* _Your assignment_: Begin with the line that holds "Image resolution: width=255, height=2576." and repeat each line after it exactly, ending with the last line of the listing.

*** Records Section Begins ***

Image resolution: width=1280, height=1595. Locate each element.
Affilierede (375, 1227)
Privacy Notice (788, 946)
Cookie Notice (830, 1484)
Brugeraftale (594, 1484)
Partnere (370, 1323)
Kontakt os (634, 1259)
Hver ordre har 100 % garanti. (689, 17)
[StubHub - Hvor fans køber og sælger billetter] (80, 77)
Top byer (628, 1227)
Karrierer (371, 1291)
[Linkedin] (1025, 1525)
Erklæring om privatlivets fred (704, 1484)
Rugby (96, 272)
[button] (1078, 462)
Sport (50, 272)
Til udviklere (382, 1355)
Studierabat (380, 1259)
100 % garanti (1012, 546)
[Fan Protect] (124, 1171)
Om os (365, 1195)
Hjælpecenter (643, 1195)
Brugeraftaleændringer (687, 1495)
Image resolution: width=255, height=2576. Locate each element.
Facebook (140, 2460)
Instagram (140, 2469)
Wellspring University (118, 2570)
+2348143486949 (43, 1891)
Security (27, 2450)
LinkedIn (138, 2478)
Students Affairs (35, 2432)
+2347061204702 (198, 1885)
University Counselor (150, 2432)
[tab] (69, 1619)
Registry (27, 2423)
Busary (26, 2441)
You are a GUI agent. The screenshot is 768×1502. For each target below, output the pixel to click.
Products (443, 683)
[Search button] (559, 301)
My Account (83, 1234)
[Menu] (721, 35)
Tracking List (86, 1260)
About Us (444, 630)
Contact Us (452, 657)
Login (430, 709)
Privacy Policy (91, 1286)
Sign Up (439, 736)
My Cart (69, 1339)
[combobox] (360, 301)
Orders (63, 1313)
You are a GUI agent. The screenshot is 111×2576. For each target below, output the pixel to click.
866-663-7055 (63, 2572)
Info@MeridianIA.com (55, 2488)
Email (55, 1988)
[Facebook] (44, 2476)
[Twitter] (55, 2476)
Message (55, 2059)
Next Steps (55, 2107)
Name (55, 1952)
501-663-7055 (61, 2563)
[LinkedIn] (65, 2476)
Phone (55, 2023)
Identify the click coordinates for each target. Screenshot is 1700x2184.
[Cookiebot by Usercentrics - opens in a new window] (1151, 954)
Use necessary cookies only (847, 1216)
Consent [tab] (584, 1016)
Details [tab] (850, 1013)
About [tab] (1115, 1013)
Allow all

*** Records Section Ends ***

* _Response to this exercise_:
Image resolution: width=255, height=2576. Locate each element.
Facebook (140, 2460)
Instagram (140, 2469)
Wellspring University (118, 2570)
+2348143486949 (43, 1891)
Security (27, 2450)
LinkedIn (138, 2478)
Students Affairs (35, 2432)
+2347061204702 (198, 1885)
University Counselor (150, 2432)
[tab] (69, 1619)
Registry (27, 2423)
Busary (26, 2441)
You are a GUI agent. The screenshot is 768×1502. For each target below, output the pixel to click.
Products (443, 683)
[Search button] (559, 301)
My Account (83, 1234)
[Menu] (721, 35)
Tracking List (86, 1260)
About Us (444, 630)
Contact Us (452, 657)
Login (430, 709)
Privacy Policy (91, 1286)
Sign Up (439, 736)
My Cart (69, 1339)
[combobox] (360, 301)
Orders (63, 1313)
You are a GUI agent. The screenshot is 111×2576. For each target below, output the pixel to click.
866-663-7055 (63, 2572)
Info@MeridianIA.com (55, 2488)
Email (55, 1988)
[Facebook] (44, 2476)
[Twitter] (55, 2476)
Message (55, 2059)
Next Steps (55, 2107)
Name (55, 1952)
501-663-7055 (61, 2563)
[LinkedIn] (65, 2476)
Phone (55, 2023)
Identify the click coordinates for each target. Screenshot is 1700x2184.
[Cookiebot by Usercentrics - opens in a new window] (1151, 954)
Use necessary cookies only (847, 1216)
Consent [tab] (584, 1016)
Details [tab] (850, 1013)
About [tab] (1115, 1013)
Allow all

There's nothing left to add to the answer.